The Board of Directors of Search to Involve Pilipino Americans (SIPA), where John Eric Swing was executive director, vowed to carry on his legacy.

“The entire board and staff of Search to Involve Pilipino Americans mourn the loss of our beloved leader, colleague and friend John Swing. John is known throughout the community for his dedicated, compassionate service in Historic Filipinotown, and we are proud of his latest achievement in being appointed our executive director,” the board’s statement read. “John was an extraordinarily kind and selfless human being, and we will carry on his legacy of community service and empowerment.”

Swing had worked at SIPA since 2015, leading the nonprofit organization’s small business counseling services and programming. He had been promoted to executive director by a unanimous vote of the board earlier this year, after managing SIPA’s entrepreneurship program and multiple volunteer service projects.

In mid-June, Swing tested positive for COVID-19 and was admitted to Fountain Valley Regional Hospital & Medical Center due to several complications. Within a week of the test, he was in grave condition, and he died on Sunday night, according to a post on a GoFundMe donation page created by his sister, Karen Bromley, to solicit support for Swing’s wife and children.

Bromley thanked those who shared memories and photos of her big brother, nicknamed Kuya. She said his wife, Ellen, is recovering from coronavirus symptoms at home in Westminster.

“Kuya’s spirit is so big and warm, I know he will continue to live in each and every one of us,” Bromley wrote. “He is the most generous person I know and genuinely cared for anyone he met. He knew you, even if you met for only 5 minutes 30 years ago .. He made everyone feel welcome, at home, and at ease.”

Under Swing’s leadership, SIPA staff had migrated the nonprofit’s community services, support services and educational programs online to provide ongoing, uninterrupted assistance for small businesses, youth and families during the COVID-19 pandemic.

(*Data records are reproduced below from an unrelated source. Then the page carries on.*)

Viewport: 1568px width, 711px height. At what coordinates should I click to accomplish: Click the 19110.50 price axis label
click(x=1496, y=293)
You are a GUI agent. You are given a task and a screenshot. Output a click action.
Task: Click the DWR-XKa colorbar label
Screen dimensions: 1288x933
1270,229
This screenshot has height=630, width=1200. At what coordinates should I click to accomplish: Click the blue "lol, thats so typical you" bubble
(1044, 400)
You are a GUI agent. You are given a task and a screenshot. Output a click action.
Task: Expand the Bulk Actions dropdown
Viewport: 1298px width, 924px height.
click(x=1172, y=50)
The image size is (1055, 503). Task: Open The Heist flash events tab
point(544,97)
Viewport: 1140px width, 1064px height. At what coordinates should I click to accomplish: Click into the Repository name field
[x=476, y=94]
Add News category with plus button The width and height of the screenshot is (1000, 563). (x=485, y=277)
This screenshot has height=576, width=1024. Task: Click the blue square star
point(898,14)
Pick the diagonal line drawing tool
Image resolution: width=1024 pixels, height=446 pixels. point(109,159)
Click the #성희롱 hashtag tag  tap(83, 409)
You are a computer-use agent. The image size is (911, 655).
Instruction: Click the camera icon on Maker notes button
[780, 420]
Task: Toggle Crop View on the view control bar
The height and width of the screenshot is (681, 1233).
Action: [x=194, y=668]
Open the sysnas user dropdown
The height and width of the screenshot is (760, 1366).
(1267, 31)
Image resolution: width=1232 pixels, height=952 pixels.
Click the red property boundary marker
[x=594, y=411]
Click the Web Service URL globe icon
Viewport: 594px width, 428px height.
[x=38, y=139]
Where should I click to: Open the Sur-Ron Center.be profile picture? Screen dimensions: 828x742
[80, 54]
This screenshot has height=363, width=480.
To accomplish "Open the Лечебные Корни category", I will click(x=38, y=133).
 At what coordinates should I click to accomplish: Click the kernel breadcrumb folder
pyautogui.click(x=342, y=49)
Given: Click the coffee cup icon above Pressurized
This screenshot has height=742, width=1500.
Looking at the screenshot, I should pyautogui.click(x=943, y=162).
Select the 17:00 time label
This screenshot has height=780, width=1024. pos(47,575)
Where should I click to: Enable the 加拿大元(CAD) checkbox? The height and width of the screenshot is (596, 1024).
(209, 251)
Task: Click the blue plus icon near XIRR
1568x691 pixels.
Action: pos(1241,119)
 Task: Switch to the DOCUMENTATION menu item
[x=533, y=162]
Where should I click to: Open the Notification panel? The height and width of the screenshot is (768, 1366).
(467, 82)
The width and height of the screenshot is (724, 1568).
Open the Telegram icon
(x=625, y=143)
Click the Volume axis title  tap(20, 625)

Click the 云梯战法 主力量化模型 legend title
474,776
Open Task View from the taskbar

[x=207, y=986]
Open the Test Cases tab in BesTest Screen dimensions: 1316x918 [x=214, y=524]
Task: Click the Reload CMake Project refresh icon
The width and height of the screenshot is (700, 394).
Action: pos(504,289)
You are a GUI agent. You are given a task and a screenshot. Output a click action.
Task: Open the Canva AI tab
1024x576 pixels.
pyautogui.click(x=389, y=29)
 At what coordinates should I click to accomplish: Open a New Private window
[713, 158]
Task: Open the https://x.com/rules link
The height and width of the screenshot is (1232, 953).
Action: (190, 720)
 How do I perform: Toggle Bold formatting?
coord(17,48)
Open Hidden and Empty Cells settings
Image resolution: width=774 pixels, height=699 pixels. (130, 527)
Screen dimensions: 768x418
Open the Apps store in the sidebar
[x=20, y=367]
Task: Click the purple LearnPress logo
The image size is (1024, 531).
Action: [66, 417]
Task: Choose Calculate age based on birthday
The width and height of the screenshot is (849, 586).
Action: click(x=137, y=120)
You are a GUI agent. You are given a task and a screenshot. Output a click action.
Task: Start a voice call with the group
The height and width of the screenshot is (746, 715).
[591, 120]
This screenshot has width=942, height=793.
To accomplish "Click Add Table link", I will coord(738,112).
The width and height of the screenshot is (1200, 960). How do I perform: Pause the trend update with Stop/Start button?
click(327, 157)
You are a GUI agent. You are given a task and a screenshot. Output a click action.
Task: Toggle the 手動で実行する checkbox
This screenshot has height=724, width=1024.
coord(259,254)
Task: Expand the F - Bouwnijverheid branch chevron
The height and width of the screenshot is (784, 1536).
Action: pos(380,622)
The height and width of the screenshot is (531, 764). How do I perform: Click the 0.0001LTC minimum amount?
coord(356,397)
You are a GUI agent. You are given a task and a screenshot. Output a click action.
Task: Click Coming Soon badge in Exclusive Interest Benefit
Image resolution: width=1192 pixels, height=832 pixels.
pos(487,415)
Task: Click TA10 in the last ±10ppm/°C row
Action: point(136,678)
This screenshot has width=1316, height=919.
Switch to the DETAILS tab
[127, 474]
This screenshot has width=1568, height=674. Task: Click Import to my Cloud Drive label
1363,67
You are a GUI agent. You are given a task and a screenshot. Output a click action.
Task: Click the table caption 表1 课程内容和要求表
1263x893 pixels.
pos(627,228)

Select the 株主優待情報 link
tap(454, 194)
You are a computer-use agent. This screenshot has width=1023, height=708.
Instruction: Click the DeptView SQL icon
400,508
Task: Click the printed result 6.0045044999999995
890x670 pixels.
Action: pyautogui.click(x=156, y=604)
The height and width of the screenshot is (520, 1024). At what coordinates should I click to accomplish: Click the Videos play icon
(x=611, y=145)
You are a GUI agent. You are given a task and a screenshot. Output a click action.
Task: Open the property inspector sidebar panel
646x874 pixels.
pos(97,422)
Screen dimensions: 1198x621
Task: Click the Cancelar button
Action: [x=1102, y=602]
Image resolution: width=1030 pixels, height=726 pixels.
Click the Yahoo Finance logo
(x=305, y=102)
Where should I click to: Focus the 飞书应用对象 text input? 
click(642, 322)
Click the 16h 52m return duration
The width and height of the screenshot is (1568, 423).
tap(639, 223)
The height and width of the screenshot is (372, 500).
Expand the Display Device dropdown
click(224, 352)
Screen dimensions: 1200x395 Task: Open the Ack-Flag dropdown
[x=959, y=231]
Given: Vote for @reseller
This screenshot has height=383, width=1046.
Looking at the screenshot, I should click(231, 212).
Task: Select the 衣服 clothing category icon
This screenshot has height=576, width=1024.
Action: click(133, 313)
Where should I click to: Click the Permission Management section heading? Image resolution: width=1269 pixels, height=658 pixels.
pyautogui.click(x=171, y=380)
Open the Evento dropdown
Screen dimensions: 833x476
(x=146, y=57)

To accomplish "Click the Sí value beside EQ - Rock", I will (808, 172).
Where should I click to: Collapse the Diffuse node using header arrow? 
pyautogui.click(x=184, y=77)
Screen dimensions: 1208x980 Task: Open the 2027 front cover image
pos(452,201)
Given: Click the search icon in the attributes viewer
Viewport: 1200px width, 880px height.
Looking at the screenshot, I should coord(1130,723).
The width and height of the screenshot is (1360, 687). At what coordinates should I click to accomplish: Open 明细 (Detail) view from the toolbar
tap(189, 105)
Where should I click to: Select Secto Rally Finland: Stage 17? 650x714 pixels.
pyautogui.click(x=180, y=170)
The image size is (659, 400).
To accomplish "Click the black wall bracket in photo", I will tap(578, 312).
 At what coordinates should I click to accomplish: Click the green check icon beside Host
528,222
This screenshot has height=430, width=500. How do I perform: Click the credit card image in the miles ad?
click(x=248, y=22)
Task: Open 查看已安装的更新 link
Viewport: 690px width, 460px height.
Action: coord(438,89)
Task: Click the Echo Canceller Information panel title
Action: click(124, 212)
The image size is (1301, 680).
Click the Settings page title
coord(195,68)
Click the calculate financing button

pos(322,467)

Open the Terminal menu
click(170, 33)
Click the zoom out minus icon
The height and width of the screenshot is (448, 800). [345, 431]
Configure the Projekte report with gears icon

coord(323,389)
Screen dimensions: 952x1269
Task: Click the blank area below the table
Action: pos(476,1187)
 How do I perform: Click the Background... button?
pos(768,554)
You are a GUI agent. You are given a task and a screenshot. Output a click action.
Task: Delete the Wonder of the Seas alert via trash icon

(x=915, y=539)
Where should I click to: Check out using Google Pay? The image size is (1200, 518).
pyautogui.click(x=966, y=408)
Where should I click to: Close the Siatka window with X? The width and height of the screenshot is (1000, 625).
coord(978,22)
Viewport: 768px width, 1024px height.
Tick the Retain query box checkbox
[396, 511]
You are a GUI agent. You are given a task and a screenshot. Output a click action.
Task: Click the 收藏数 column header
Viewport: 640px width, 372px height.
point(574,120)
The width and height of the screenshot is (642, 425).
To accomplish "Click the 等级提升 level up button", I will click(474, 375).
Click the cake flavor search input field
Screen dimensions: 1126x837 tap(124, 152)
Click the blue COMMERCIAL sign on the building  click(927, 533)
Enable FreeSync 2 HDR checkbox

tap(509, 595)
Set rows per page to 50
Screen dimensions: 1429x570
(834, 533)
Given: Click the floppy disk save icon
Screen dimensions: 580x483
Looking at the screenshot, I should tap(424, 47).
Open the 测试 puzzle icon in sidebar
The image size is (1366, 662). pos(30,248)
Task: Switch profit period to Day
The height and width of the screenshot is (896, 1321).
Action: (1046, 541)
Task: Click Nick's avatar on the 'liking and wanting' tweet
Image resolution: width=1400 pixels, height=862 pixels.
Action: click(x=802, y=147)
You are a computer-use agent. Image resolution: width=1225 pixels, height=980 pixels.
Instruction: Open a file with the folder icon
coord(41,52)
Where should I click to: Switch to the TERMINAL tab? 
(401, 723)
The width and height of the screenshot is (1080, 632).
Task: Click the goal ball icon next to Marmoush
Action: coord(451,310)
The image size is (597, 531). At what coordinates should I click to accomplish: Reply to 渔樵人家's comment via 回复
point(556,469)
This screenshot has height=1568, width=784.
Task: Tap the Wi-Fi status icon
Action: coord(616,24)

In April, Swing led a food delivery project for seniors and minority families in Historic Filipinotown with support from the office of state Sen. Ling Ling Chang — earning the pair Senate recognition as “Unsung Heroes of Southern California.”

Community advocates mourned his loss.

“We are devastated by the passing of our friend and colleague, John Swing. John loved his family, first and foremost. He also cared deeply for his extended family – SIPA, the HiFi neighborhood, the greater L.A. Pilipino community, and the many entrepreneurs that he worked with, first as SIPA’s business counselor and most recently as its executive director,” said Ron Fong, executive director of the Asian Pacific Island Small Business Program. “His leadership and compassion will be missed.”

A Marine Corps veteran, Swing had a long history of nonprofit service. He was appointed business director for the Festival of Philippine Arts & Culture and led fund development and operational management for Filipino American Services Group Inc., as well as the Asian Pacific Health Foundation and Hep B Free San Diego. He served on the board for the Coalition of Filipino American Chambers of Commerce and My New Hope Foundation.

In an unreleased announcement about his executive appointment, Swing said he was “honored to be able to support, advocate and program for the needs of the greater Filipino American community. While SIPA is centered on diversity and culture, we also work in the culture of changing all lives for the better. I invite everyone to join us in this effort as we build a stronger community in Historic Filipinotown and beyond.”

Based on a vote of the board Monday, SIPA’s future small business center will be named in Swing’s honor, tentatively as the John Eric Swing Small Business Center. The space will be a part of SIPA’s soon-to-be-redesigned headquarters in a mixed-use redevelopment project at 3200 W. Temple St. in Historic Filipinotown.

His sister asked those who knew Swing to honor him by continuing his life’s mission to build community. She said the family was devastated not to be able to visit Swing in the hospital, add hopes to host a memorial at some point in the future when it is safe to gather again.

The link at www.gofundme.com/f/john-eric039s-fight-with-covid remains active for donations for his family to cover medical bills, rent and other basic needs, as well as a college fund. As of Tuesday afternoon, $49,222 had been raised, surpassing the $20,000 goal.

In addition to his wife and sister, who lives in Oregon, Swing is survived by four children, Zachary, Joshua, Chloe and Mackenzie; two stepchildren, Sasha and Niko; his parents, who live in Murrieta; and brother PJ, who lives in Costa Rica.